Policy changes are being dressed up as savings

9 Dec 04
The CBI has attacked the 'confusing and vague' plans drawn up by Whitehall departments to meet the £21.5bn Gershon efficiency drive and warned of 'serious concerns' that it may fail.

10 December 2004

The CBI has attacked the 'confusing and vague' plans drawn up by Whitehall departments to meet the £21.5bn Gershon efficiency drive and warned of 'serious concerns' that it may fail.

The business leaders' group has analysed the efficiency technical notes drawn up by ministries to set out how they will meet the savings targets outlined for them in July.

It accuses departments of 'dressing up' policy changes as efficiency savings and of failing to provide concrete details of how money will be saved. The organisation is also warning that frontline services may be threatened as a result of departments' plans.

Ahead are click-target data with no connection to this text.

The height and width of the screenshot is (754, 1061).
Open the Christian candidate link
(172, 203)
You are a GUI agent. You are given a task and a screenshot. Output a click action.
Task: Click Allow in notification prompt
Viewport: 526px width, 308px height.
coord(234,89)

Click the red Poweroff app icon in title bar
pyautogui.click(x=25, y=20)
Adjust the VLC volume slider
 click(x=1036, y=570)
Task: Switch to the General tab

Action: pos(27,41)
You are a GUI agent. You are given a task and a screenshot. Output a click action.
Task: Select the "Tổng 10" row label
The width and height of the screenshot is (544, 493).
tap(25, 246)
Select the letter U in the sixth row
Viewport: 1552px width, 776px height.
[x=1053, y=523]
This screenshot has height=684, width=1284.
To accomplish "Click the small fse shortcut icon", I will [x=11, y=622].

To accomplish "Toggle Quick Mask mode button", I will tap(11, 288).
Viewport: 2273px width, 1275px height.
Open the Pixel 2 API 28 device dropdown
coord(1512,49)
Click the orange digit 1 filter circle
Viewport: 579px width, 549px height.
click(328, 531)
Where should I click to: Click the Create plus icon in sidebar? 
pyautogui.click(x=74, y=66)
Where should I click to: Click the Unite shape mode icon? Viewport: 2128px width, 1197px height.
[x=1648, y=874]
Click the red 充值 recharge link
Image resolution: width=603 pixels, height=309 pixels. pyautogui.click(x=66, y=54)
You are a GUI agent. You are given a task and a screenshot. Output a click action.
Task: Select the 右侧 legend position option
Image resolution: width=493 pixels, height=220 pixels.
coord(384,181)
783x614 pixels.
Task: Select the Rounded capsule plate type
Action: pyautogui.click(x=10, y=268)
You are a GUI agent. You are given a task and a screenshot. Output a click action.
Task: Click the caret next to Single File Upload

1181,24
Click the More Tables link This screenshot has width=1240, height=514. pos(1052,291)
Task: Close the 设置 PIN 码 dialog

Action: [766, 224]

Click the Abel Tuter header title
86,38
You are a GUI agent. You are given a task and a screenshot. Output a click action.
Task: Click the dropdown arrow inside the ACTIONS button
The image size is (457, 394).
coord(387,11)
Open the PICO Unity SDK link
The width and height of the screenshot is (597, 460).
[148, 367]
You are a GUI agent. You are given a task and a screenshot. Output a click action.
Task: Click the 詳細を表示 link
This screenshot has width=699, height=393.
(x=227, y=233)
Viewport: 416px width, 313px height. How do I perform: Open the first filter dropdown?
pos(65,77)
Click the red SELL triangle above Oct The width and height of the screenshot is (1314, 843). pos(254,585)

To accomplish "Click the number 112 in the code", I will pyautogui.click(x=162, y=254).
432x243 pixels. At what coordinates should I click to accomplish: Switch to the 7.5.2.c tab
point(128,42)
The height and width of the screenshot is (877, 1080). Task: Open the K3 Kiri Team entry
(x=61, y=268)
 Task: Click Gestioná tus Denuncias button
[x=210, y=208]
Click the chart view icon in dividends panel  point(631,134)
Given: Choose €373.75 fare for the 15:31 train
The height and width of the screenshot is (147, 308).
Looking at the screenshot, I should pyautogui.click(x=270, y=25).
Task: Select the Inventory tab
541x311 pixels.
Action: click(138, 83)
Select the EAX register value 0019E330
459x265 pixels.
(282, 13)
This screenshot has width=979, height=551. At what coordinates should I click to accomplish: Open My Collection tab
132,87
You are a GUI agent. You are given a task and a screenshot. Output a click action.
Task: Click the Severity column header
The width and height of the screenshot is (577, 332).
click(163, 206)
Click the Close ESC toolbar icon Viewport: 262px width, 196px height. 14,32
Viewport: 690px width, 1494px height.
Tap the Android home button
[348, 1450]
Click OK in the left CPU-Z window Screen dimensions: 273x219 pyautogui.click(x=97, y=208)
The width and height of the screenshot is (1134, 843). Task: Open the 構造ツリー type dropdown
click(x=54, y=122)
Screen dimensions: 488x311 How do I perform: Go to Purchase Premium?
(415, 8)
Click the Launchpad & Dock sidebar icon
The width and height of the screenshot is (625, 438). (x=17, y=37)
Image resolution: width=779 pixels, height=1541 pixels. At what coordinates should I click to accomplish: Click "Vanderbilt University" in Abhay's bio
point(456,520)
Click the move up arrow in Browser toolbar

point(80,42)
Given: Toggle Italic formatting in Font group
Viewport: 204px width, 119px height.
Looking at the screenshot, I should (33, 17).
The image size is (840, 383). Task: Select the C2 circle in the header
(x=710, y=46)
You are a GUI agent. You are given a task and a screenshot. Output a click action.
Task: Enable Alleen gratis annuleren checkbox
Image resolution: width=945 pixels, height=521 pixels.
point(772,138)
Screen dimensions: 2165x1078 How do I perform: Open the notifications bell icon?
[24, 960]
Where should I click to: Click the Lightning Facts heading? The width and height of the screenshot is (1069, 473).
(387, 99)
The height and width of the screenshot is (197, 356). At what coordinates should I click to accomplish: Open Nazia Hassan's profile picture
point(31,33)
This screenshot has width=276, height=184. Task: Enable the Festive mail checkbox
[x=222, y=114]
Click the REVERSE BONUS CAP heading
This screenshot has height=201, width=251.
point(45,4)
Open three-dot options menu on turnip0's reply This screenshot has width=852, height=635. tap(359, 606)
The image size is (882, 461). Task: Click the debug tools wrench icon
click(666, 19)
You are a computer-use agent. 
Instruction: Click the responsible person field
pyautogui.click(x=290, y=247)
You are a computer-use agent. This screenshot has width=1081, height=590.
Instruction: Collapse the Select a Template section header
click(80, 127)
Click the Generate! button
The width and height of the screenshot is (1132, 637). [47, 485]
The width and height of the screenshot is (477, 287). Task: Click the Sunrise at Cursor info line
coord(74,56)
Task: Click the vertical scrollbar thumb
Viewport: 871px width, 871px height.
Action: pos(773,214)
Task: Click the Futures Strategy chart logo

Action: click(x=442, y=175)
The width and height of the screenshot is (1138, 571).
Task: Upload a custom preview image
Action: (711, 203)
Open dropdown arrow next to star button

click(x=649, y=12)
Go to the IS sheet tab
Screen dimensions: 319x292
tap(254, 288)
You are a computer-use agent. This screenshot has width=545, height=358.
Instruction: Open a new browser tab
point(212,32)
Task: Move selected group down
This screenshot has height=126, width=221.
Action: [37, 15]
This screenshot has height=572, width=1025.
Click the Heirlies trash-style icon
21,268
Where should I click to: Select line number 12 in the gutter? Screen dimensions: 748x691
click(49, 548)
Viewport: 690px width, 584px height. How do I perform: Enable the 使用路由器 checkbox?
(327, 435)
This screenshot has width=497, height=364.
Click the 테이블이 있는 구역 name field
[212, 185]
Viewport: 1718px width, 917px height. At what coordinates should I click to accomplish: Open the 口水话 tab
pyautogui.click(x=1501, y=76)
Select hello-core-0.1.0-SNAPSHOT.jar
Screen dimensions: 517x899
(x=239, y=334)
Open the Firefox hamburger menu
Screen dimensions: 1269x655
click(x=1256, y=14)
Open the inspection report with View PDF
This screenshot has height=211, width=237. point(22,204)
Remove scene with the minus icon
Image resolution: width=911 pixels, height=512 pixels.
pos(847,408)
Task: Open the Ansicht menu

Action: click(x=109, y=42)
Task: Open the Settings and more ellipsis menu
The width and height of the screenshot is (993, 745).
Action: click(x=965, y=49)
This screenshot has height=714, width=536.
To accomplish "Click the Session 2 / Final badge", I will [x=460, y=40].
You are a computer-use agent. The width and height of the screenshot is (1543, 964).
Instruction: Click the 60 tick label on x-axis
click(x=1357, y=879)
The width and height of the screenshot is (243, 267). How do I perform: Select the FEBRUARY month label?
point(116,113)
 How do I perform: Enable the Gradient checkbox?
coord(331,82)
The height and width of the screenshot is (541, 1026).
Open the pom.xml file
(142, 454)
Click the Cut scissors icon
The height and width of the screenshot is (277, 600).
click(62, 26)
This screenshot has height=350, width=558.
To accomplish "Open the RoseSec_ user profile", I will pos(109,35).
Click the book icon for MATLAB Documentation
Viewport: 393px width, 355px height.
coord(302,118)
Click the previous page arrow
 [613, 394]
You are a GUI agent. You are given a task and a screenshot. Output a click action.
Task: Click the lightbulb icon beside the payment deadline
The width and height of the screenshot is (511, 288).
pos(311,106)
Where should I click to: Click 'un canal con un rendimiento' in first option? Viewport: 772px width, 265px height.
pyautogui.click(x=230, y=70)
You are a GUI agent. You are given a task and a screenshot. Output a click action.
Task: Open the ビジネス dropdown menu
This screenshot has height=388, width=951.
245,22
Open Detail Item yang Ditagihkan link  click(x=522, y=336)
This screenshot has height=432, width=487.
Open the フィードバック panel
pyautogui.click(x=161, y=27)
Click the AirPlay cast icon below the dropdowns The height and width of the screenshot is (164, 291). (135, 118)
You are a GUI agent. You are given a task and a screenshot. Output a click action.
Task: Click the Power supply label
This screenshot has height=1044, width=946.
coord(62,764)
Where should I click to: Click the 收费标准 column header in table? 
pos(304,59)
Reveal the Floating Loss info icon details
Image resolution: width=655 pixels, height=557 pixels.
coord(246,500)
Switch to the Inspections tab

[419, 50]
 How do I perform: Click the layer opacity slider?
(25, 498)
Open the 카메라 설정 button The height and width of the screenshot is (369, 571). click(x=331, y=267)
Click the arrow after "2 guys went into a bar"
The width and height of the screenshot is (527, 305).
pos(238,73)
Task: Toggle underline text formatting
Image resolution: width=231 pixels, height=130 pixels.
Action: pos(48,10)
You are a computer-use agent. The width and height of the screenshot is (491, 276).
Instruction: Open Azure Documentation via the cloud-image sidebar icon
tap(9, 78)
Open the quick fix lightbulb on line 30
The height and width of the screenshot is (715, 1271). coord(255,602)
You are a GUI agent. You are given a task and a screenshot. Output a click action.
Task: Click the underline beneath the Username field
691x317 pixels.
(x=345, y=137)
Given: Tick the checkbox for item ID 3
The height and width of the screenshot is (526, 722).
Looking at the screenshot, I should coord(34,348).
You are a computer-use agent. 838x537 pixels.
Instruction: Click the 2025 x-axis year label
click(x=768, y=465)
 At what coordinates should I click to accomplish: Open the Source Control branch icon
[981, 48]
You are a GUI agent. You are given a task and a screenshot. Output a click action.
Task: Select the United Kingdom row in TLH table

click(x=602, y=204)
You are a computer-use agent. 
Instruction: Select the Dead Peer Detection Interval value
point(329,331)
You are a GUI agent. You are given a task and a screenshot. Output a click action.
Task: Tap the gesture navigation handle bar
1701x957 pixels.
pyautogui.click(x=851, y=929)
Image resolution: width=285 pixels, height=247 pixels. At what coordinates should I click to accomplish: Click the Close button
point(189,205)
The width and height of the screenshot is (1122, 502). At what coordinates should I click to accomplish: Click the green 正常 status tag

The CBI's analysis, released on December 9, cites the Ministry of Defence's plan to cut the number of attack submarines from ten to eight as an example of a policy decision being presented as a saving.

It also criticises the Home Office for claiming it will save £450m on correctional services through better procurement and reducing the cost of electronic tagging, without explaining how this will be achieved.

John Cridland, the CBI's deputy director general, was even more sceptical about the prospect of achieving the savings that are supposed come from the wider public sector, in particular health and local government.

He said 'worthy intentions and headlines' were pointless and the Gershon agenda was doomed unless there were 'substantive cultural changes' to the way public services operate.

'Although we support what the government is trying to do, there is little or no point in having an efficiency review if all it results in is contentious job cuts, attempts at below-the-radar policy changes and limited plans for how things will actually work in practice,' he added.